For me, the Heads of Training (HoT) meetings which precede the European Aviation Training Symposium (EATS) are an annual sanity check. The HoT meetings – one for pilots, one for cabin crew – feature ‘Chatham House’ rules, which basically means ‘What happens in Cascais, stays in Cascais.’
The airline leaders freely speak their minds, and their takes on the issues facing training and safety in aviation are packed with insight and passion.
Initiated several years ago by Peter Moxham at the urging of EASA, the HoT meetings address a range of topics which offer different and often overlapping sets of challenges. No one is better positioned to tackle those challenges than the 100+ training leaders in the packed conference room.
In Cascais, each of the tables of eight included a SME who prompted the themes, a student pilot from a local flight school in Portugal (new this year, and a great opportunity for them to network and learn), and a representative of EASA who absorbed the commentary to take back to their peers in Cologne.
This year, the small groups honed in on these topics:
- Airline Pilot Preparedness
- Technical Competencies and Tools
- Non-Technical Competencies
- Instructor Standardization
- Pilot Career Progression
- Sky Talk Aviation English
- Safety Promotion
- Sustainability in Initial Aviation Training
Chatham House rules allow the ideas discussed to be shared, but not attached to any individual names or organizations. Some of the questions raised and comments at the tables I sat in on (representing 3 sessions of the total 30):
“Is the syllabus adequate? It hasn’t changed in so long.”
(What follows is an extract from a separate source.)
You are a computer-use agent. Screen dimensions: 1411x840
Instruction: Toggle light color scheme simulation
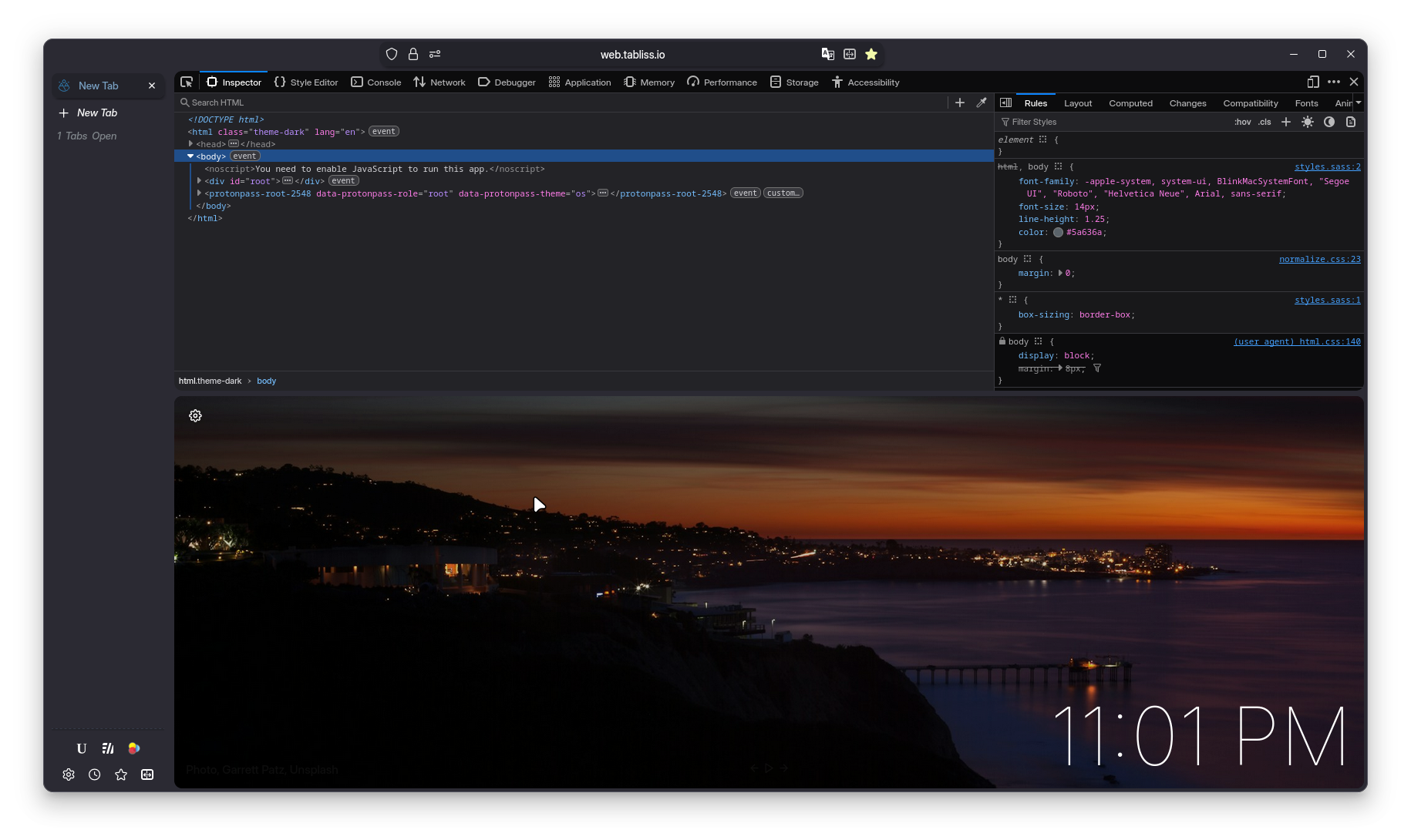[x=1308, y=123]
“Regulation, globally, needs to change more quickly.”
“It’s hard to find traction with national authorities; they are missing the expertise to be able to provide feedback.”
“We must put in the time, money and effort to develop instructors.”
*There are multiple EBT manuals being produced by industry; this may create confusion, including guidance which conflicts with regulation.”
“Should we audit ATOs? As an industry, are we condoning selection-by-payment-ability?”
“Smaller airlines are poaching instructors from ATOs.”
“Should we allow experienced FOs two years off to teach (instead of 500-hour CFIs)?”
“Is career progression inhibited by the seniority system? As an industry, are we promoting mediocrity?”
“Seniority helps standardization, stability.”
In the Cabin Crew HoT, discussions included EASA’s guidance for addressing crew attestation, and the effects over the past 12 months. The group of about 30, an equal mix of men and women leaders, also pondered the challenges of training younger generations.
One lament was the lack of loyalty, the willingness of flight attendants to change airlines. “It’s becoming very transient. And problems are being transferred from what was learned, maybe incorrectly, at other carriers.”
The HoT sessions were hosted by EATS Chair Captain Jacques Drappier, and organized by Captain Andy Mitchell of the ATPG, Halldale’s Allyson Kukel, and Anna Mellberg Karlsson of Novair.
Earlier on Day Zero, Thomas Leoff led a meeting of members of the International Association of Aviation Personnel Schools (IAAPS).
Day One of EATS 2023 begins Wednesday morning with a welcome from the Major of Cascais, Carlos Carreiras, followed by presentation streams for pilots, ATOs, and cabin crew.